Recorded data
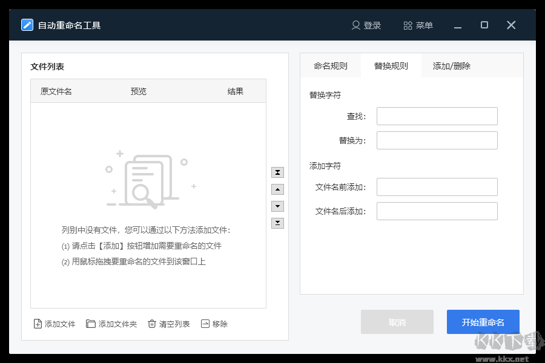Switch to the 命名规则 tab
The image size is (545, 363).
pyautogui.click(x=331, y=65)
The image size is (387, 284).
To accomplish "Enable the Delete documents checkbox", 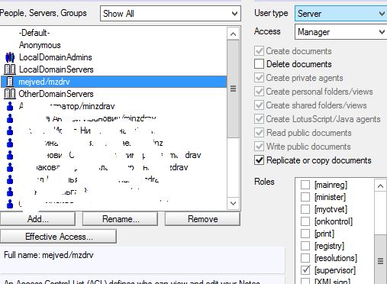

Short task
Copy every row above word for word, leaving out the pictures.

Response to this exercise
Switch to the 命名规则 tab
The image size is (545, 363).
pyautogui.click(x=331, y=65)
The image size is (387, 284).
To accomplish "Enable the Delete documents checkbox", 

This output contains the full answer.